图1-2 胸部CT示支气管残端见结节状突起

讨 论

曲霉是一种广泛存在于自然界中的真菌,根据患者的免疫状态和基础疾病,可引起肺部疾病,这取决于患者的局部和全身免疫状态以及局部解剖结构。肺曲霉病是曲霉入侵患者肺部造成的肺曲霉感染,通常分为肺曲霉球、过敏性支气管肺曲霉病、慢性坏死性肺曲霉病和侵袭性曲霉病[1]。肺曲霉球是肺曲霉感染的常见类型,由曲霉孢子进入呼吸道和侵入肺内已经存在的肺空洞病变内,特别是肺上叶,形成真菌球样结构,可能出现两个或多个实体共存,也可能从一个实体到另一个实体进展。因而肺曲霉病的临床表现多样,大部分患者继发于肺结核、支气管扩张、肺囊肿、癌性空洞、强直性脊柱炎和结节病等所致肺纤维空洞,其中肺结核是常见的基础疾病,偶见于胸膜腔和支气管残端。

EBA是一种罕见的肺部曲霉感染的表现,首次报道的EBA见于3名艾滋病患者[2],在目前文献中尚未广泛描述,也没有按照目前涉及肺部或气道的曲霉感染进行分类,通常认为EBA是非侵袭性肺曲霉病,是曲霉过度生长并定植在支气管腔内。EBA最常见的临床表现为慢性咳嗽、咯血、呼吸困难、喘息等临床症状。大多数EBA病例报告的患者有结构性气道疾病史或免疫功能低下。Ma等[3]报道10例经支气管镜活检确诊的EBA患者,其中7例患有肺结核,2例患有肺癌,1例患者疑似支气管异物。肺癌、肺切除术、支气管异物或肉芽组织所致的支气管管腔狭窄或完全阻塞,造成支气管成巢状结构改变,导致气流停滞,使得曲霉在气流中定植,是形成曲霉病的重要因素[4]。因左侧主支气管较右侧长且窄,气体更容易在左肺细支气管内诱发气流淤滞,所以左肺的EBA病变也比右肺更常见。
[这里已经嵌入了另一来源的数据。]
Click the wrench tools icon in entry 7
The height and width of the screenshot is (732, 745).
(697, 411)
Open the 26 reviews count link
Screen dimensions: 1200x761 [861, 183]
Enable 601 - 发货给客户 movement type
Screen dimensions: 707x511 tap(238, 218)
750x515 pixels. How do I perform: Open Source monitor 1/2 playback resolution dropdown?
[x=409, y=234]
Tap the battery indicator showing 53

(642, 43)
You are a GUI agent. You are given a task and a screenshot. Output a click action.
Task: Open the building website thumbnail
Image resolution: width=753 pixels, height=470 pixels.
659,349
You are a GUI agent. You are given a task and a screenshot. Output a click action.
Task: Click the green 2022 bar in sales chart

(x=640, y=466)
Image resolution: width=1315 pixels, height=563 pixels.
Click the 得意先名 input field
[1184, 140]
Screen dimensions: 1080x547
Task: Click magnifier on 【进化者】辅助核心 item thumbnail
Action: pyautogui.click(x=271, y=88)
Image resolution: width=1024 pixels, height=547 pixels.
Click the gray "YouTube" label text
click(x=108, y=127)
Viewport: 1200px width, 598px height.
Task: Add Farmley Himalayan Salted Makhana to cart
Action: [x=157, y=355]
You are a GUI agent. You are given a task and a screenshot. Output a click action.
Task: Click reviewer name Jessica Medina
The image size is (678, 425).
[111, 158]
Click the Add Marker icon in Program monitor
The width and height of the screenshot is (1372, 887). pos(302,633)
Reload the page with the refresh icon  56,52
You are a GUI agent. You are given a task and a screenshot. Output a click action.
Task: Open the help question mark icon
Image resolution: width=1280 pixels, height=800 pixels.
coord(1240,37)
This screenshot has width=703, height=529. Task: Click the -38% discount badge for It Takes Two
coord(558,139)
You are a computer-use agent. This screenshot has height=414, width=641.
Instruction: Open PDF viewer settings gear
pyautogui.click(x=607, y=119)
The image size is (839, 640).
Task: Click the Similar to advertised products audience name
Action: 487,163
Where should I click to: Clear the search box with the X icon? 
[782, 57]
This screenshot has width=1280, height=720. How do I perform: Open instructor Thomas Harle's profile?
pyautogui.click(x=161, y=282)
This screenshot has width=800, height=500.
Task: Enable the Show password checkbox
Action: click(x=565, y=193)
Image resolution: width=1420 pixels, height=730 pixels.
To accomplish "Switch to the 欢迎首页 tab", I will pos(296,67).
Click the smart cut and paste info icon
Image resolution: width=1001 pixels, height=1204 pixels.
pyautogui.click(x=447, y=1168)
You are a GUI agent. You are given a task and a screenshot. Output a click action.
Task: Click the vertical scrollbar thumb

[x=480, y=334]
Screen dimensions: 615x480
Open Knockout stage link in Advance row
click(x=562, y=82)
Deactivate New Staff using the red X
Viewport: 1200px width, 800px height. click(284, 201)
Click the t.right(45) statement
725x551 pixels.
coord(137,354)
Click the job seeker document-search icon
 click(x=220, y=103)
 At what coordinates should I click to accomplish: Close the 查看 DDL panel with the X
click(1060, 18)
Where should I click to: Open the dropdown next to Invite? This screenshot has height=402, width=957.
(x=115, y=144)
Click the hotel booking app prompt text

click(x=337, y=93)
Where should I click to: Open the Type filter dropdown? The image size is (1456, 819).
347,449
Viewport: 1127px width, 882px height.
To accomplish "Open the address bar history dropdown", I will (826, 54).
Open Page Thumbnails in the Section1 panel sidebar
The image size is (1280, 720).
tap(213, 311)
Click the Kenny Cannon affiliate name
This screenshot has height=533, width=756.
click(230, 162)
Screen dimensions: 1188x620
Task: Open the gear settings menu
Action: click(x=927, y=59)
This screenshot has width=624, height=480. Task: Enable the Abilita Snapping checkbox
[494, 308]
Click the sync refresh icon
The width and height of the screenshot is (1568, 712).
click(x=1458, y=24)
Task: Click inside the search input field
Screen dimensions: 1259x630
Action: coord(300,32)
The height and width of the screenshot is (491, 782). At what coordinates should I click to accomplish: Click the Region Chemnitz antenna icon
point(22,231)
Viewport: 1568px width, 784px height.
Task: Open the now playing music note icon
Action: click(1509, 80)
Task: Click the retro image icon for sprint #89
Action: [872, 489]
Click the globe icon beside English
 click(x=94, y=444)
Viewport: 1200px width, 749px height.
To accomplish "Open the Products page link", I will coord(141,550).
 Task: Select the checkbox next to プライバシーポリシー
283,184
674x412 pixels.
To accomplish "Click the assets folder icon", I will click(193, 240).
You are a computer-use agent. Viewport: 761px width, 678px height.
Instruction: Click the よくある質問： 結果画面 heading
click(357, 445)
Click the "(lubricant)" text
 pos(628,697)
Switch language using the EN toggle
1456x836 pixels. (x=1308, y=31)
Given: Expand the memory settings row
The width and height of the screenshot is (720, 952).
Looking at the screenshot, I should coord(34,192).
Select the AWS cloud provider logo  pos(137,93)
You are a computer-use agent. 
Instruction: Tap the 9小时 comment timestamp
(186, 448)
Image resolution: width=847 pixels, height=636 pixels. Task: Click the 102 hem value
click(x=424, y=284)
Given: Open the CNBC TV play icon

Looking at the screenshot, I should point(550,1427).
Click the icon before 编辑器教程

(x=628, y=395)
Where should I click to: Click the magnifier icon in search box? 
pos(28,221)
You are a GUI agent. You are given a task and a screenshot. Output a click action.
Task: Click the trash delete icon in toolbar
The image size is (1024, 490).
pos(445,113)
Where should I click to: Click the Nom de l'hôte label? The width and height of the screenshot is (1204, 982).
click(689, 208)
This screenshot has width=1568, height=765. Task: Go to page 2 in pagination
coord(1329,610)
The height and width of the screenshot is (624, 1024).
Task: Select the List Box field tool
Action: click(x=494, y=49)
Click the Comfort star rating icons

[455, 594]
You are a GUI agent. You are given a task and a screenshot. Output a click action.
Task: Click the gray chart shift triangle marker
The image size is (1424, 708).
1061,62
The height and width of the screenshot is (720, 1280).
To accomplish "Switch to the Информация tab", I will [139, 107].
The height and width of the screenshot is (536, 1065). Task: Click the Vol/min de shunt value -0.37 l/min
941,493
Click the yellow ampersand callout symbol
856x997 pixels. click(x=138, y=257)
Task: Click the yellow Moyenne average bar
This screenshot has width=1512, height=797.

而我们报道的这例发生在右肺,主要原因在于右肺有肿瘤切除手术史。

肺部分切除后支气管残端缝线周围支气管肉芽组织的曲霉感染,是一种罕见的气管支气管曲霉病,称为支气管残端曲霉病(bronchial stump aspergillosis,BSA)[5],是一种特殊类型的EBA。BSA通常发生在没有明显免疫功能低下的患者。既往报道,肺切除术术中使用的缝线是导致BSA的主要原因,与尼龙缝线相比丝线缝合周围的局部炎症发生率高,有利于感染的进展,所以丝线更易继发曲霉感染[6]。周倩倩等[7]人报道1例发生于肺癌术后3年的BSA,在全身抗真菌治疗2周复查支气管镜因曲霉球缩小后才发现新生物附着在支气管残端吻合线上。本例患者支气管残端新生物活检确诊曲霉,考虑BSA,但因患者在外院行手术治疗3年,手术切口处理方式、是否使用缝线及材质性质等均不清楚,入院时支气管镜检查右下叶支气管残端新生物完全堵塞管口,表面坏死物覆盖,手术缝线可能没有暴露出,全身抗真菌治疗后患者临床症状缓解,但患者拒绝复查支气管镜,故无治疗后支气管残端镜下对比图。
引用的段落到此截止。